С детской радостью в виде мороженого она справилась, исчезли хомячьи набитые щечки, а вместе с ними и блаженное выражение на рожице, сменившись озабоченным рассматриванием перепачканных ладоней.
«Да, – подвел черту Дима во всех своих сегодняшних непонятных и неожиданных эмоциях, чувствах, глупых мыслях и пугающих желаниях. – Ребенок. Чего меня повело-то?»
И тут Машка стала слизывать с ладоней остатки «пиршества». Она медленно проводила языком линии, начиная от запястья, через всю ладонь до кончиков пальцев, по очереди! Каждый палец!
Его шибануло так!!!
Он качнулся от силы этого чувственного удара, стукнувшего в пах, в заколотившееся сердце, в голову, мгновенно прокатившегося горячей волной по всему телу, закончившего нападение ударом под коленки!
Не в силах оторвать взгляд от Машки, он привалился обессиленно плечом к металлическому коробу телефона и выругался!
Никогда! Ни одна девушка в его жизни – активного, молодого, здорового самца – не вызывала в нем такого горячечного, ошпаривающего желания!
Не просто животного мужского желания, а что-то еще непонятного, тайного сверх этого бьющего желания! Сильнее!
Никогда! Никто!
Даже в его первый мужской раз в пятнадцать лет!

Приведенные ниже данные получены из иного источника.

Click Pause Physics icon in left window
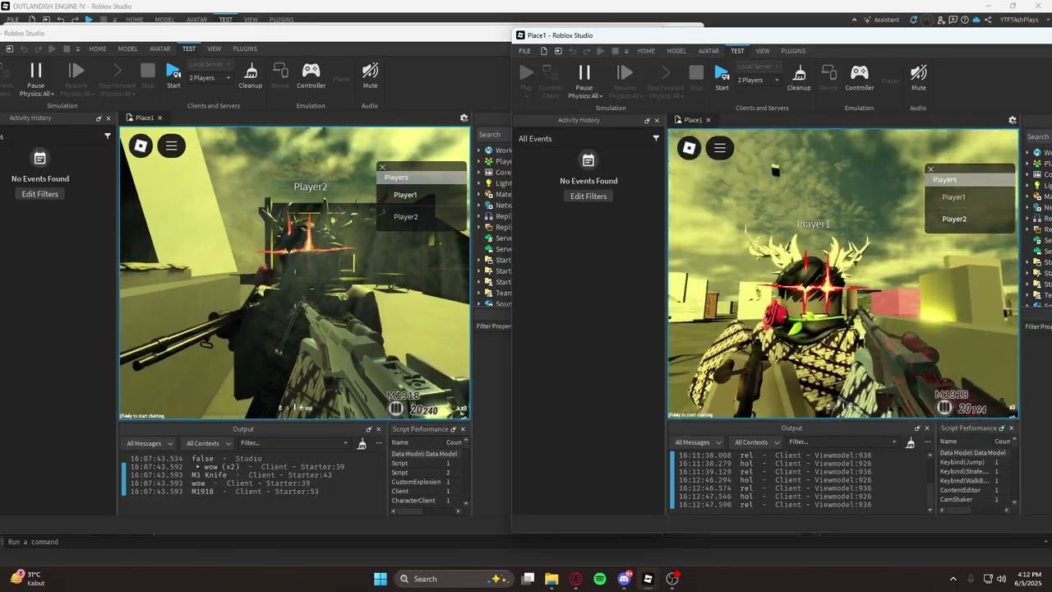Screen dimensions: 1052x592 point(35,72)
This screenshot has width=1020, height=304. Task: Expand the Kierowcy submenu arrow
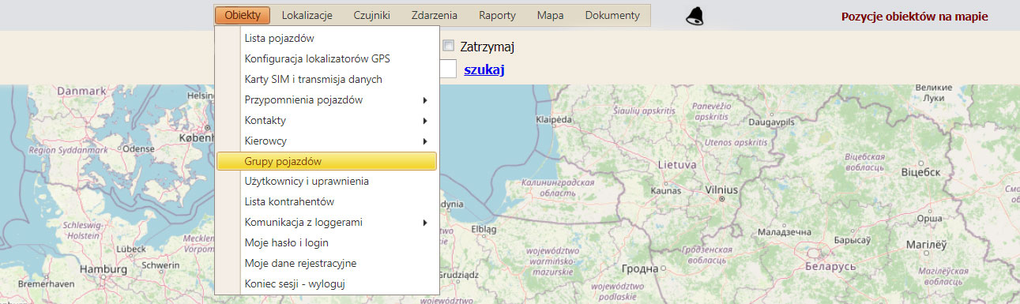(425, 141)
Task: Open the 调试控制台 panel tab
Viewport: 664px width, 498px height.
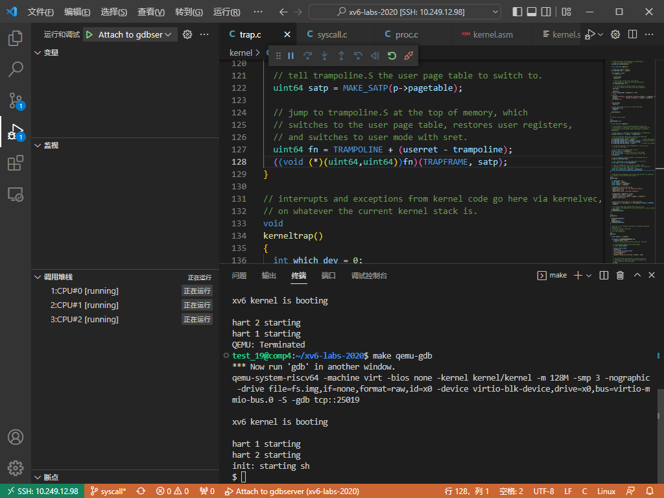Action: tap(369, 276)

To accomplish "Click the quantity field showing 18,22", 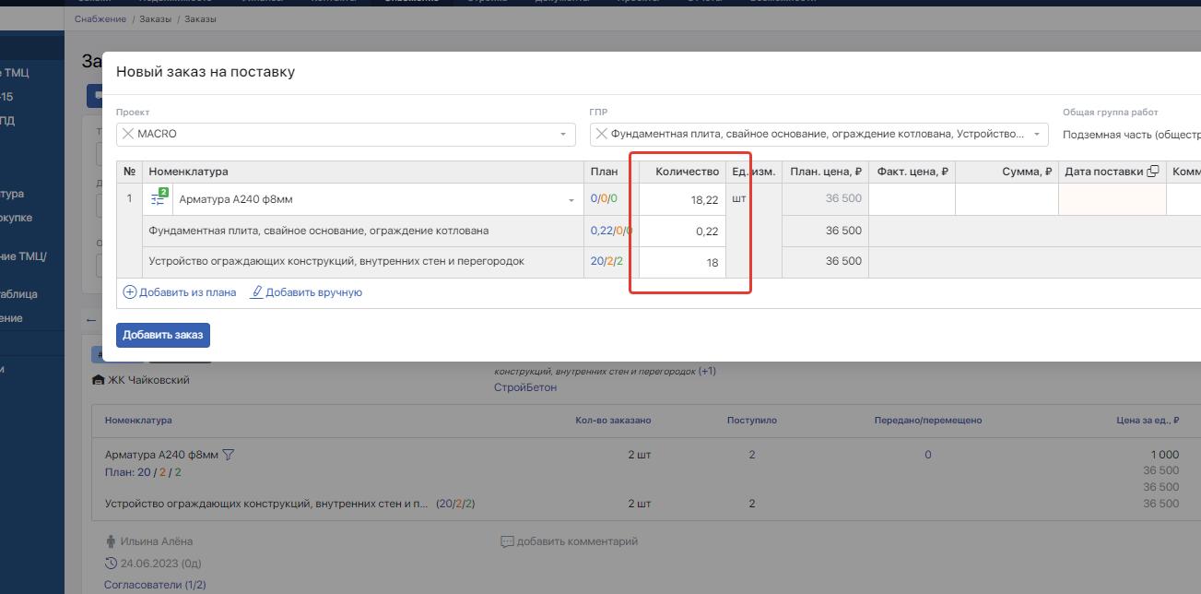I will click(682, 199).
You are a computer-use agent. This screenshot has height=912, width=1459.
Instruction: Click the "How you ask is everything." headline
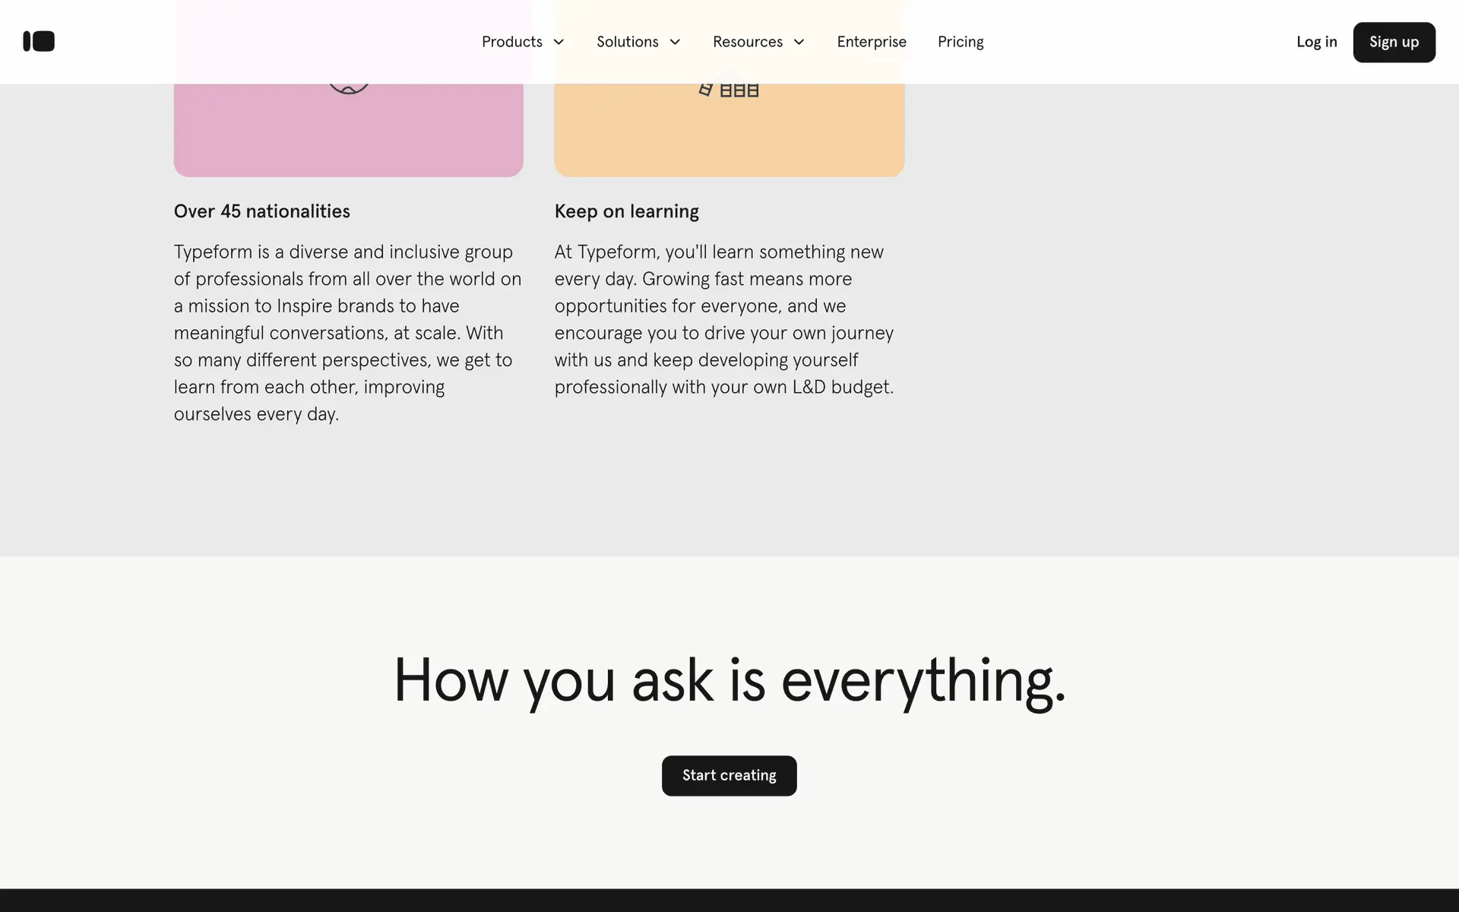pyautogui.click(x=729, y=681)
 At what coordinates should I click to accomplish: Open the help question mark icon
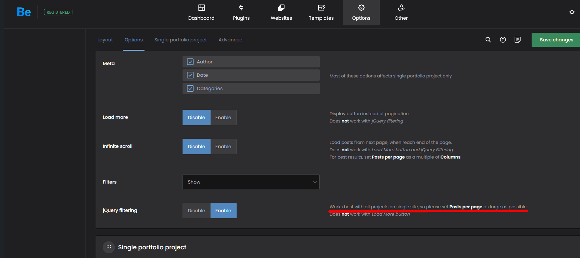pos(503,40)
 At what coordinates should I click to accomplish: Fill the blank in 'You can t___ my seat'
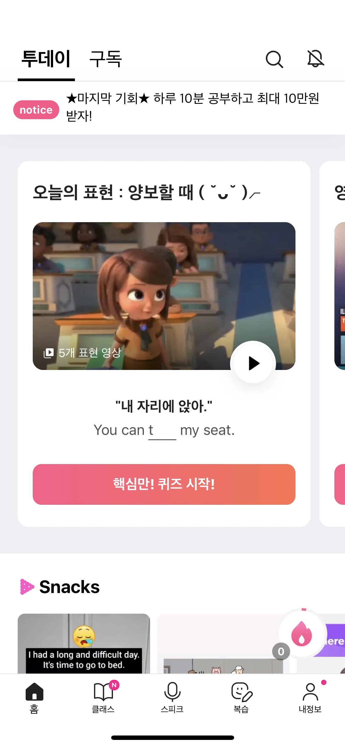(162, 431)
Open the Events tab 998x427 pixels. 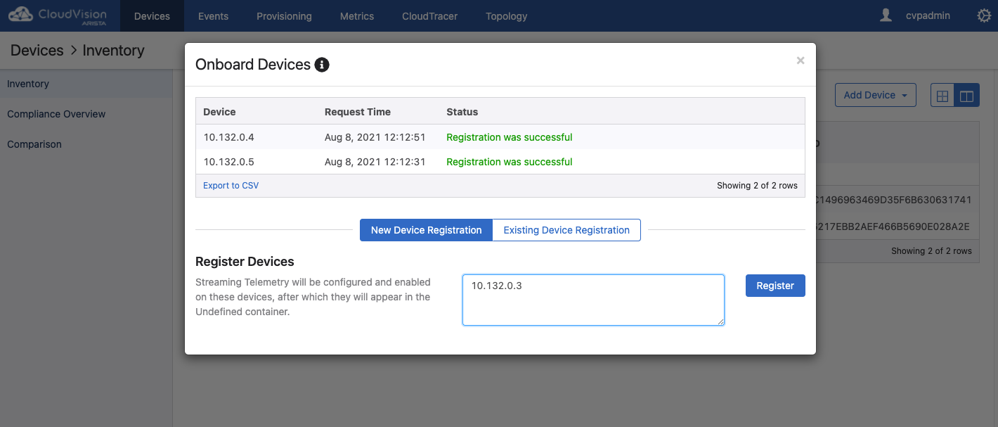tap(213, 15)
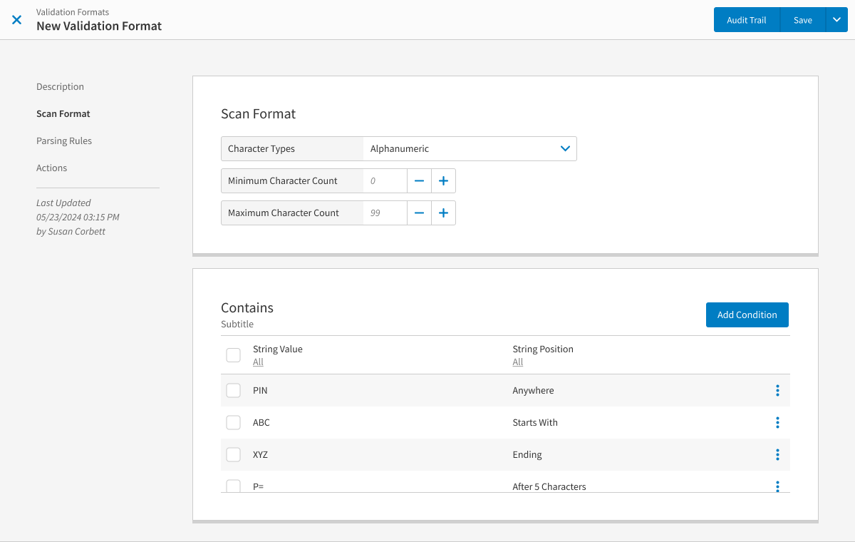Increase the Minimum Character Count
Image resolution: width=855 pixels, height=542 pixels.
click(443, 181)
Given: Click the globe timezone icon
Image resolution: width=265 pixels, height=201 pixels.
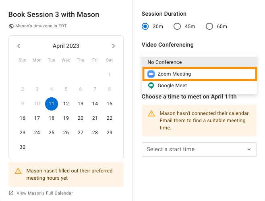Looking at the screenshot, I should tap(11, 26).
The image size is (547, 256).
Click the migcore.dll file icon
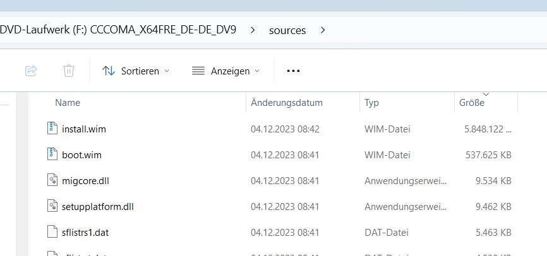coord(52,180)
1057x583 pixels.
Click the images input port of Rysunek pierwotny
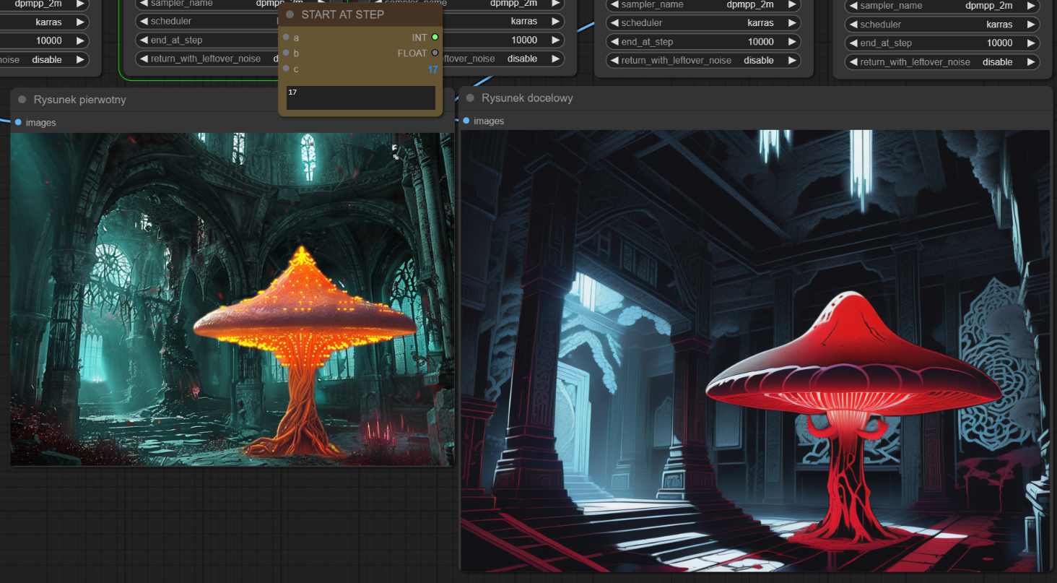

Он понимал, что нельзя, невозможно и надо отвернуться, но смотрел, и безумно хотел ее, и понимал, что вряд ли будет так желать какую-нибудь еще женщину… и быстро прикидывал, что все возможно! Он отменит свадьбу, и будет с Машкой до самого своего отъезда, и потерпит как-нибудь два года, а когда ей исполнится восемнадцать, она приедет к нему, и они поженятся, и тогда уж он ее никуда не отпустит…
И отвернулся – заставил себя отодрать от нее взгляд, отвернулся!
Закрыл глаза, продышался, сказал себе – стоп, все!
И принял решение.
Жизнь, беспощадно перекручивая и выкорчевывая, перемолотила и изменила все за эти восемнадцать лет: страну, людей, города, пространства, Победного и Машку – все!
Неизменным, не подвластным осталось только одно – за всю его теперь уже сорокалетнюю жизнь Дмитрий так и не испытал ни к одной женщине такого яркого, ошпаривающего желания, как к ней, к Машке, в те свои двадцать два года!